* GIVEN INSTRUCTION: Reproduce in full the lines between the one containing "Screen dimensions: 907x680" and the one containing "pos(26,668)", inclusive, increasing each coordinate in the answers by 107.

(Entries for locating words and elements)

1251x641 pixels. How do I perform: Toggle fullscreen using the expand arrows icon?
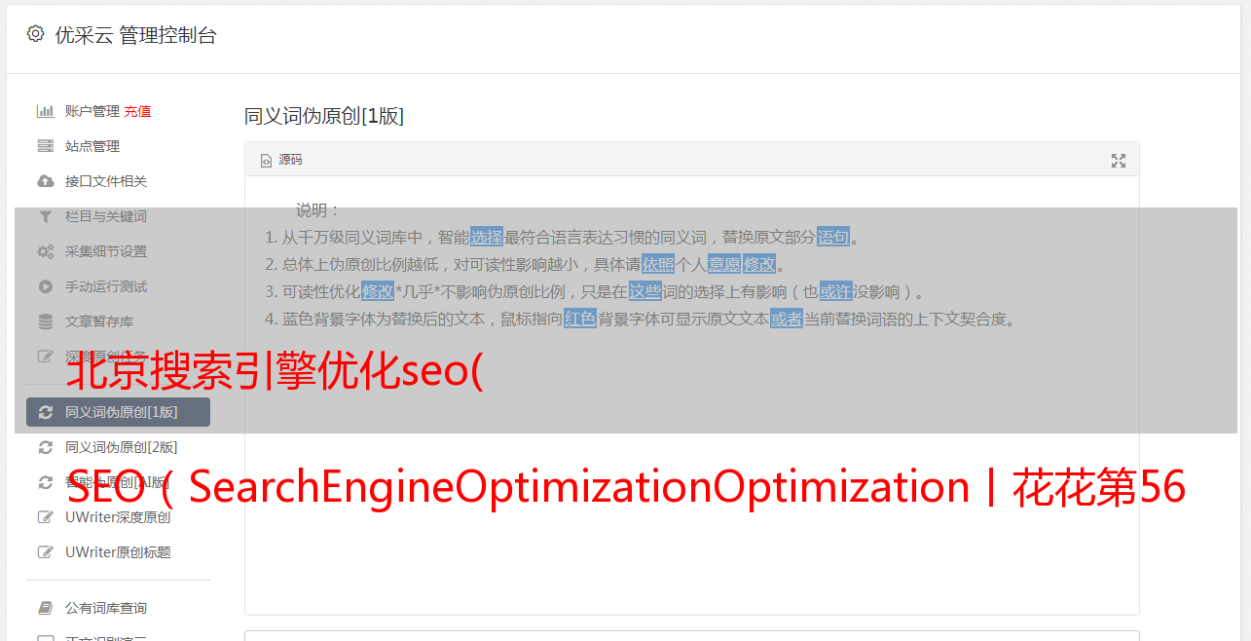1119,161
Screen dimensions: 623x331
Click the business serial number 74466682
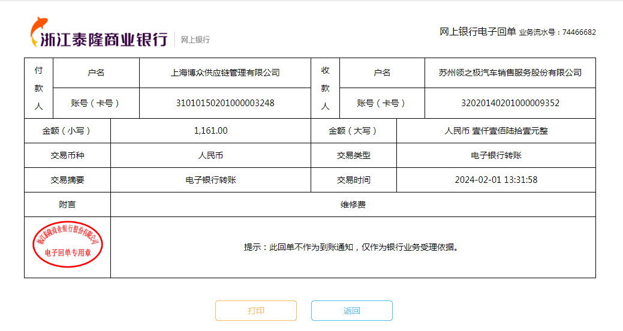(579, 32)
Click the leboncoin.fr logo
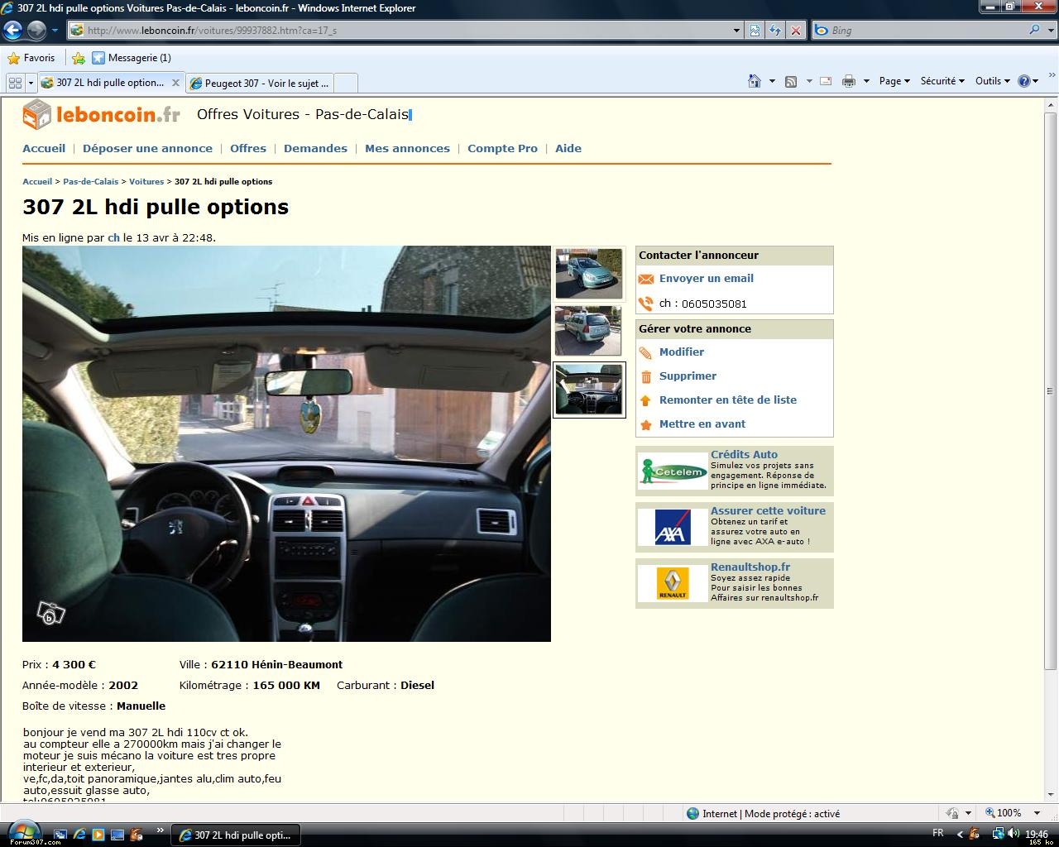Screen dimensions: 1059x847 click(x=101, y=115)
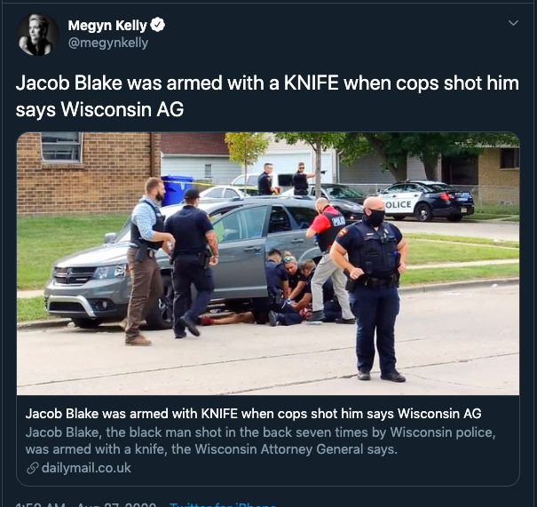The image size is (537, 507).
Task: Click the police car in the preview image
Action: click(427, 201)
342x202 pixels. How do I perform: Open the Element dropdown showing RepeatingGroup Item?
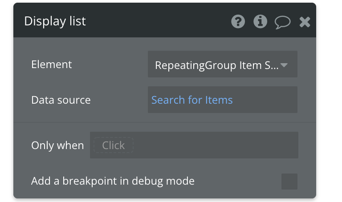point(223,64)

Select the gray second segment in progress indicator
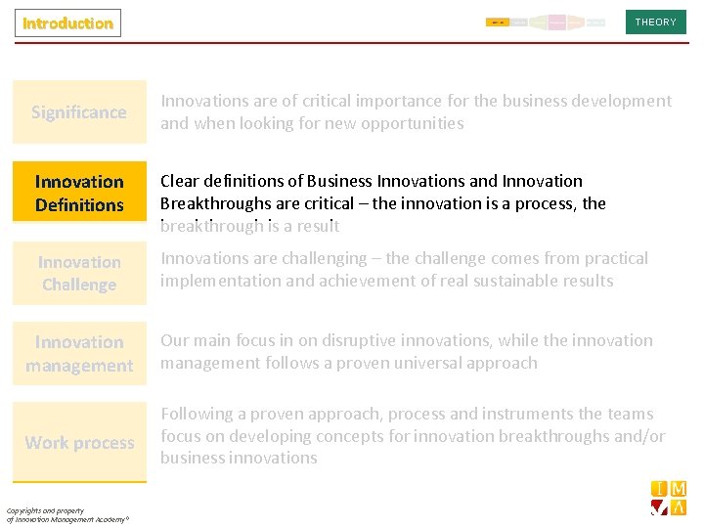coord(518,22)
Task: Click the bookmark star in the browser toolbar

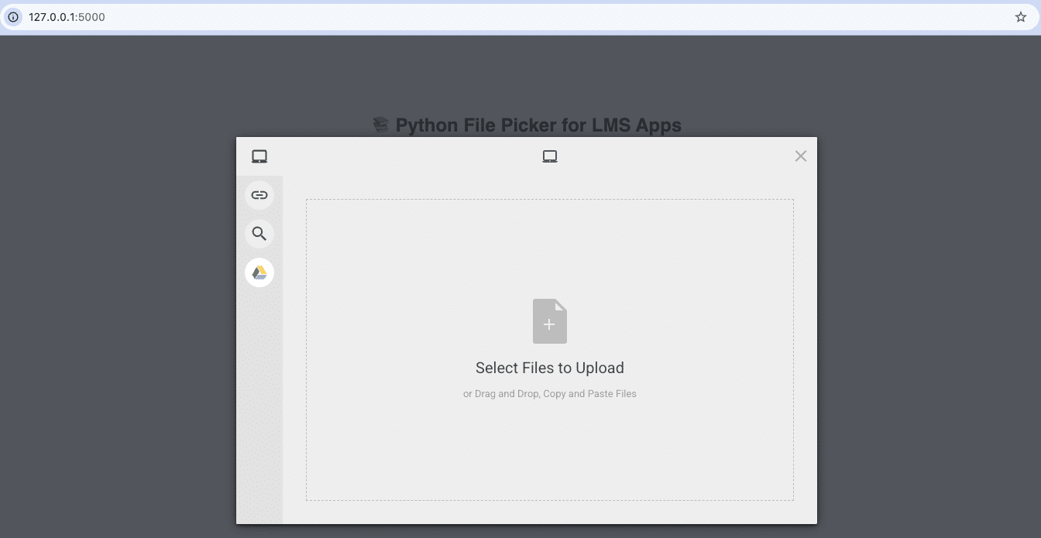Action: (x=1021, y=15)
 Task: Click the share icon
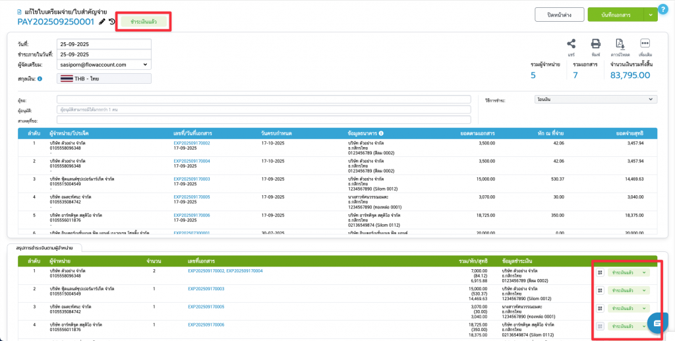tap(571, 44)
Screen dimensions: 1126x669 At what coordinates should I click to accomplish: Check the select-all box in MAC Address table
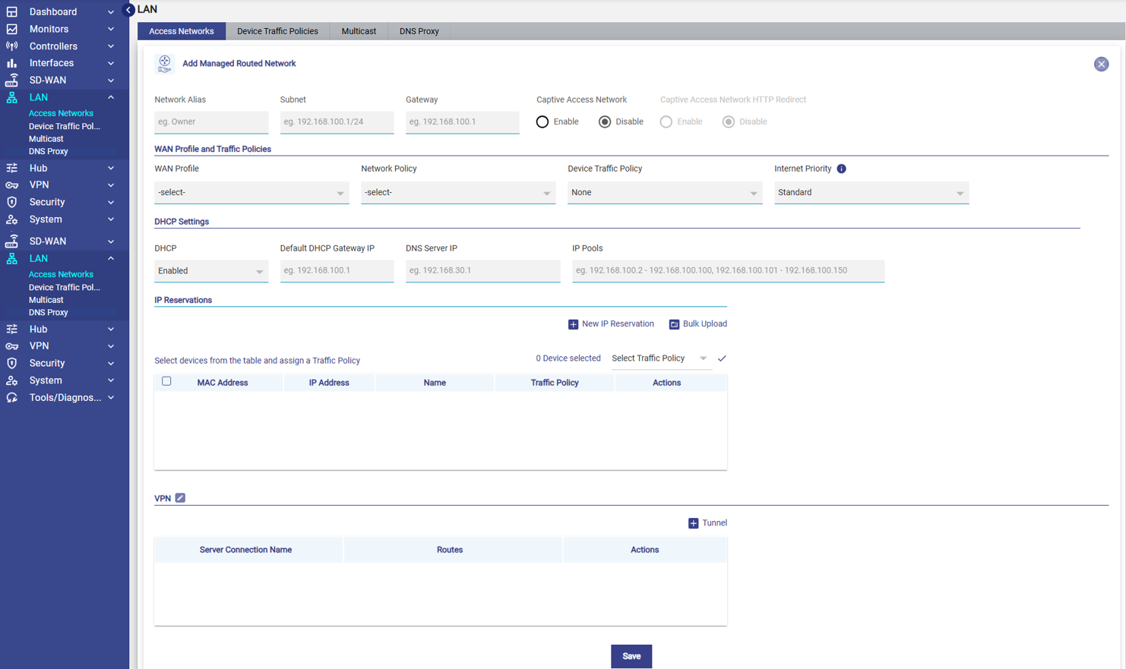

--

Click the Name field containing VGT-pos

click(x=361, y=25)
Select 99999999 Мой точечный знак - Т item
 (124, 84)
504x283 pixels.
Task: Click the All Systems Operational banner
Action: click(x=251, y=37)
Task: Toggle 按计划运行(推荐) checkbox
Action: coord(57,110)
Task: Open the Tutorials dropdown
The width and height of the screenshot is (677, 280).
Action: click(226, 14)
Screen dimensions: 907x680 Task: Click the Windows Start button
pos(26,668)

* THE OUTPUT:
Screen dimensions: 907x680 Task: Click the Windows Start button
pos(133,775)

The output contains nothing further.